Description of Embodiments
[0014] Embodiments of the present invention will be described in detail with reference to
accompanying drawings.
(Embodiment 1)
[0015] FIG.1 is a block diagram showing main components of tone determination apparatus
100 according to this embodiment. Here, the case where tone determination apparatus
100 determines the tonality of an input signal and outputs a determination result
will be described as an example.
[0016] In FIG.1, frequency transformation section 101 performs frequency transformation
of an input signal using SDFT, and outputs an SDFT coefficient which is a frequency
component determined by the frequency transformation (a vector sequence of the frequency-transformed
signal) to downsampling section 102 and buffer 103.
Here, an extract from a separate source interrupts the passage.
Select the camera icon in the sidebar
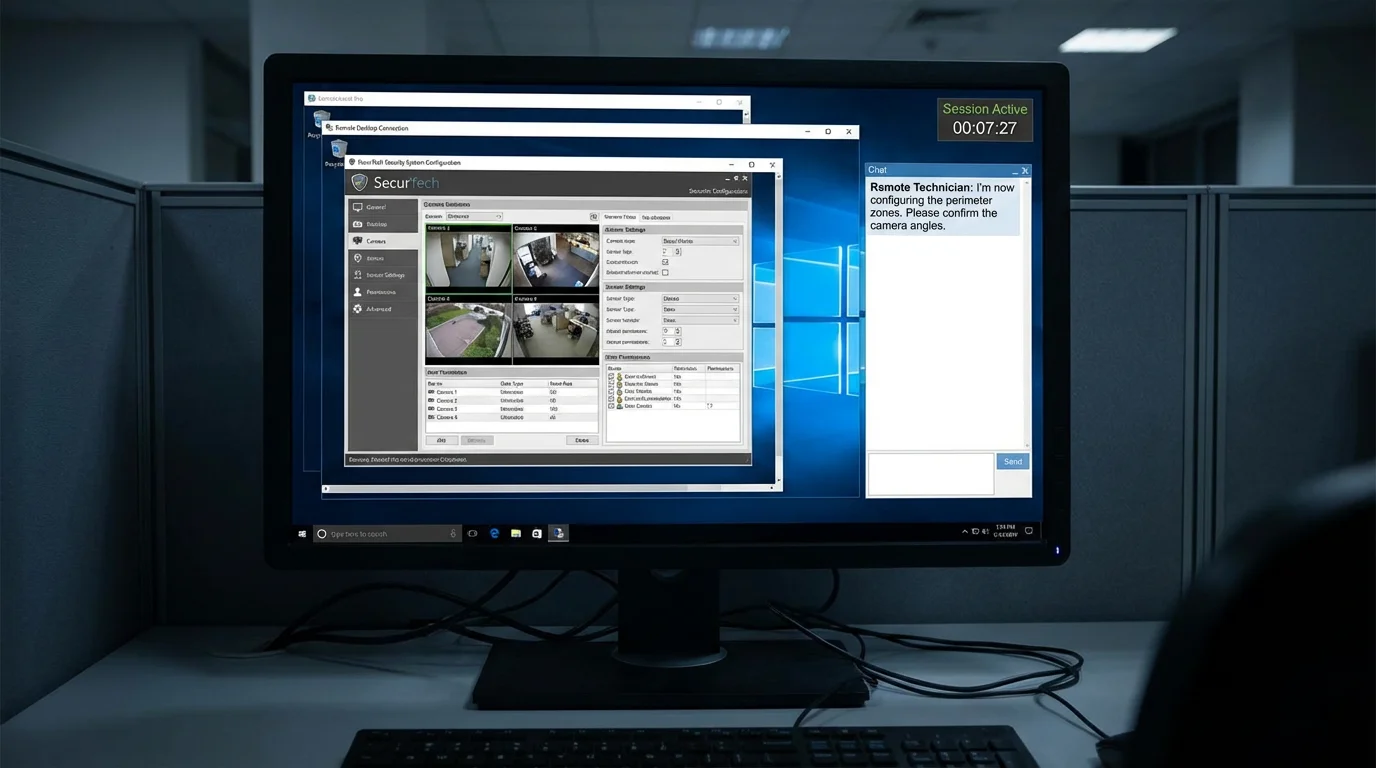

[0017] Downsampling section 102 performs downsampling processing of the SDFT coefficient
inputted from frequency transformation section 101, to perform shortening processing
for shortening the sequence length of the SDFT coefficient (i.e. the vector sequence
length of the frequency-transformed signal). Then, downsampling section 102 outputs
the downsampled SDFT coefficient (the vector sequence after the shortening of the
vector sequence length) to buffer 103.
[0018] Buffer 103 internally stores the SDFT coefficient of a previous frame and the downsampled
SDFT coefficient of the previous frame, and outputs these two SDFT coefficients to
vector selection section 104. Next, when the SDFT coefficient of a current frame and
the downsampled SDFT coefficient of the current frame are inputted from frequency
transformation section 101 and downsampling section 102, respectively, buffer 103
outputs these two SDFT coefficients to vector selection section 104. Then, by exchanging
the above two internally stored SDFT coefficients of the previous frame (the SDFT
coefficient of the previous frame and the downsampled SDFT coefficient of the previous
frame) with the above two SDFT coefficients of the current frame (the SDFT coefficient
of the current frame and the downsampled SDFT coefficient of the current frame), respectively,
buffer 103 updates the SDFT coefficients internally stored in buffer 103.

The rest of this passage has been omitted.